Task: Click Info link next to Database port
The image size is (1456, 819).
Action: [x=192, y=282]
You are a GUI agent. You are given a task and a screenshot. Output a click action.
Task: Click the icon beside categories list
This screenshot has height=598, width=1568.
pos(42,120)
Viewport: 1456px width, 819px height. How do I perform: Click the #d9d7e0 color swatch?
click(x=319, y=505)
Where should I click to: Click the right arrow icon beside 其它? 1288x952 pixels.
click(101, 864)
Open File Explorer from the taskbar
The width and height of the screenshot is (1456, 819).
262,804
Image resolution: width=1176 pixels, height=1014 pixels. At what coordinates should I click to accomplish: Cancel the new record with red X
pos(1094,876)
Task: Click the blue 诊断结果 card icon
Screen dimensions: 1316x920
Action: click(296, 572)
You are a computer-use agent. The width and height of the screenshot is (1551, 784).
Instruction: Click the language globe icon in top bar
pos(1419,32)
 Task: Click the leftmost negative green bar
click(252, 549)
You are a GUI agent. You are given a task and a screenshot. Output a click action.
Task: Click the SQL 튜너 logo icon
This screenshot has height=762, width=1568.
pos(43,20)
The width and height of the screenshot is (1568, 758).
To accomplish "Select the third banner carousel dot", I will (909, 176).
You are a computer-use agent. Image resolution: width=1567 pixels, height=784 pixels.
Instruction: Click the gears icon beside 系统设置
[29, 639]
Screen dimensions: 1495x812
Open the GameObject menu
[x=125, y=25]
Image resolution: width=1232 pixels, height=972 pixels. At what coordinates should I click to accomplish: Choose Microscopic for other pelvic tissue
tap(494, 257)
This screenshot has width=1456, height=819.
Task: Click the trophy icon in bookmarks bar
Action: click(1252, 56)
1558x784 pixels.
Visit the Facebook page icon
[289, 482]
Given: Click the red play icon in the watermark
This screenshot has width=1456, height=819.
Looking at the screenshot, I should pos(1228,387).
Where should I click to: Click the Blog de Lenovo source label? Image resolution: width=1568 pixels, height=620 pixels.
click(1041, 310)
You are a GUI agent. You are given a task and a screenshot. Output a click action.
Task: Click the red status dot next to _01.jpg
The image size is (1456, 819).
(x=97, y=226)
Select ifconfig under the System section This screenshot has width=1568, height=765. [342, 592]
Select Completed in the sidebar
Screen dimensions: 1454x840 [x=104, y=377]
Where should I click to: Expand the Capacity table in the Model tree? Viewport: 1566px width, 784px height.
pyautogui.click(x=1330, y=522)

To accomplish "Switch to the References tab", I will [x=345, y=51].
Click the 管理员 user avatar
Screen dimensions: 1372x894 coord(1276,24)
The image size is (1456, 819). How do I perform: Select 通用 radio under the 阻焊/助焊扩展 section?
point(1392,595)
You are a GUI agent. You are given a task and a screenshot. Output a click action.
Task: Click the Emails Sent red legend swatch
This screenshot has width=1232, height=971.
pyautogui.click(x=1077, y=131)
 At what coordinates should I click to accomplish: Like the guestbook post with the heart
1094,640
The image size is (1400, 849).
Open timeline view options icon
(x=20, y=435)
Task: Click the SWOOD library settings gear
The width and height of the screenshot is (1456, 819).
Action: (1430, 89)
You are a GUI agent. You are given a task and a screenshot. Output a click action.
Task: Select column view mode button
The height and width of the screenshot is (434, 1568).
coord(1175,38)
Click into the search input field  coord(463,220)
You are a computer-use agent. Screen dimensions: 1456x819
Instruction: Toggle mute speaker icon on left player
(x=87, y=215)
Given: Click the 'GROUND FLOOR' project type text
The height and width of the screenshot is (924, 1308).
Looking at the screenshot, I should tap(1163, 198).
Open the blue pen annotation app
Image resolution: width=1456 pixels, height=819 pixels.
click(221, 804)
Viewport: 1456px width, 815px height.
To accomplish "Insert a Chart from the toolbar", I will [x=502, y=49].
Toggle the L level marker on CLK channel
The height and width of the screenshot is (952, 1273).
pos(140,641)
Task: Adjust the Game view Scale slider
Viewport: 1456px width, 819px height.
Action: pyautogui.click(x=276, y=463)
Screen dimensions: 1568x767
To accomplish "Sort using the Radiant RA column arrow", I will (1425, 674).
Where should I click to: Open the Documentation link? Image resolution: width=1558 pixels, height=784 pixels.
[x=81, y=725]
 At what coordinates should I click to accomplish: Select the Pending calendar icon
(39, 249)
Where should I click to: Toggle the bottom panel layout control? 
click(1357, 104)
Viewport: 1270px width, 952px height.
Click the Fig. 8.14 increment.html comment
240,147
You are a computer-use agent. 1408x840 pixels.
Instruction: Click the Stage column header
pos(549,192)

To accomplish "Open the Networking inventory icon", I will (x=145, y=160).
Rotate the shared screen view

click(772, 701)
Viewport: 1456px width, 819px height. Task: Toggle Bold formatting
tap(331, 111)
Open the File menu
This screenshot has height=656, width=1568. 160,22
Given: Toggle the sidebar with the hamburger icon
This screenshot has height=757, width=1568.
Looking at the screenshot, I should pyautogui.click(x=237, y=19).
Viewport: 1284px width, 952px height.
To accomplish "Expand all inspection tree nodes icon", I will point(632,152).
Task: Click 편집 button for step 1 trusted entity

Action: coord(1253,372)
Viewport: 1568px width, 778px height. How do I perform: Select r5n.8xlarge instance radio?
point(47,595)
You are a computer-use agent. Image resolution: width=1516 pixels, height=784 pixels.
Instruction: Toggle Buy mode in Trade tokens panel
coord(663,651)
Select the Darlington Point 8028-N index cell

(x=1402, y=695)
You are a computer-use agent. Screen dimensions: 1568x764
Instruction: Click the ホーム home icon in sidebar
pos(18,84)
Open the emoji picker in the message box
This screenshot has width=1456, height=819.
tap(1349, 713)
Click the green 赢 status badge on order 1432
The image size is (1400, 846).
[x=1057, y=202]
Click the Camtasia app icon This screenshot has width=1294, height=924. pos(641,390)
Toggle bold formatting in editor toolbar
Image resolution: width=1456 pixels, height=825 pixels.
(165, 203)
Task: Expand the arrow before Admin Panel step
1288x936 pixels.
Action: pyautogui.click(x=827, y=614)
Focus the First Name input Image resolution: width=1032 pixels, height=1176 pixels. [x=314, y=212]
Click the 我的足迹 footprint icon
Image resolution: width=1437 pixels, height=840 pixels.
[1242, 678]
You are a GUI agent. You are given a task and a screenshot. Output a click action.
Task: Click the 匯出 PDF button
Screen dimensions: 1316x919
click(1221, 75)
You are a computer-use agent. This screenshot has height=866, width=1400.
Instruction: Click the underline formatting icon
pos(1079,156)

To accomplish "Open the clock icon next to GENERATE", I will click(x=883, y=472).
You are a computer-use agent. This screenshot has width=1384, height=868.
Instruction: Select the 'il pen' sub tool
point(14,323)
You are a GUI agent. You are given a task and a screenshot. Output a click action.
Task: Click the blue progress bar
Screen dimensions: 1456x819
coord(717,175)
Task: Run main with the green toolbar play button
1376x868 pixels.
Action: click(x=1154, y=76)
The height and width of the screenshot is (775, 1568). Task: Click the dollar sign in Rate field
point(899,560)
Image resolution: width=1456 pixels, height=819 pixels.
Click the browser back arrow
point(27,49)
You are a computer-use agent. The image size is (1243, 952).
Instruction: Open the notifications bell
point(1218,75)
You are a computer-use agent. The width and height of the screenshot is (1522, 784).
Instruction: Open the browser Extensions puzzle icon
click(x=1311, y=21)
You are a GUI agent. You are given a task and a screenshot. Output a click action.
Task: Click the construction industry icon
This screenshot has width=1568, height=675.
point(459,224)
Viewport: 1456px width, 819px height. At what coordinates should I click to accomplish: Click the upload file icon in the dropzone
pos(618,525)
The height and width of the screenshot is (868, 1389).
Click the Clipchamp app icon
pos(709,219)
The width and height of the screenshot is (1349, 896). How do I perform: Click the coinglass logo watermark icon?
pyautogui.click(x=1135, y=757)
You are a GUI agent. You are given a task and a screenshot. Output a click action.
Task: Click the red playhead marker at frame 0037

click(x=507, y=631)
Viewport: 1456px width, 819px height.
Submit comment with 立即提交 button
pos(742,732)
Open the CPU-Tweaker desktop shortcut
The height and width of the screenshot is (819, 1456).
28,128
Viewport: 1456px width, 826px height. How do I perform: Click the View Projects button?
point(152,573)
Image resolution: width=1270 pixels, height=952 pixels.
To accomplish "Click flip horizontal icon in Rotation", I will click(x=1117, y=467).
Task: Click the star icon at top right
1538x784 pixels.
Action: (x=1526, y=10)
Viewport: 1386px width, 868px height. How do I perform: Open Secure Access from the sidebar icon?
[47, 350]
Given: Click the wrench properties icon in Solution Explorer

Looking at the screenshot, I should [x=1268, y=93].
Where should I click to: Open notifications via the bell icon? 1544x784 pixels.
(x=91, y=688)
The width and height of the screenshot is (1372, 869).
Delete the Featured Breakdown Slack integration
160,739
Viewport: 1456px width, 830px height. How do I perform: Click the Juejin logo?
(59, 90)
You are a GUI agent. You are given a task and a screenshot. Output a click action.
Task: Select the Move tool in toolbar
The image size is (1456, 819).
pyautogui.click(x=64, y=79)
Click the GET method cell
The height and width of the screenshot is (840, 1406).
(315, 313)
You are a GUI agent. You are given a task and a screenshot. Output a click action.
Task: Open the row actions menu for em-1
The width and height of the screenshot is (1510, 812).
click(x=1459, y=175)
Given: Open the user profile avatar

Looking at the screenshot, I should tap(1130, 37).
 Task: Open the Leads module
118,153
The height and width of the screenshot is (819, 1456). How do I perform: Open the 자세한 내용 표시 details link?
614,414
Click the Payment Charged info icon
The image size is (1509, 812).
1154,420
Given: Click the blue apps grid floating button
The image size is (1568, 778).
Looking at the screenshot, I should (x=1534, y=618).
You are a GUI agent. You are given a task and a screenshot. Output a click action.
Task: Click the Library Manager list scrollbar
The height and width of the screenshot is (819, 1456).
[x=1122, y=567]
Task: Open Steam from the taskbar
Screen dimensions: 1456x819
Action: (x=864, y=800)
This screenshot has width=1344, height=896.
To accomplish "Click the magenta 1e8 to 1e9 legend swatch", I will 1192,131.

• TRY IT
Each line that holds the string "next" is to be copied from the entries above.

• RESPONSE FOR THIS EXERCISE
Task: Click Info link next to Database port
Task: Click the red status dot next to _01.jpg
To accomplish "Open the clock icon next to GENERATE", I will click(x=883, y=472).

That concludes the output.